**The task**
Transcribe every entry precisely, omitting nothing.

**Task data**
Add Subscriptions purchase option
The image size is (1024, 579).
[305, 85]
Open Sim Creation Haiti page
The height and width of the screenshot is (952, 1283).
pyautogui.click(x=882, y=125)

**Solved exercise**
Add Subscriptions purchase option
The image size is (1024, 579).
[305, 85]
Open Sim Creation Haiti page
The height and width of the screenshot is (952, 1283).
pyautogui.click(x=882, y=125)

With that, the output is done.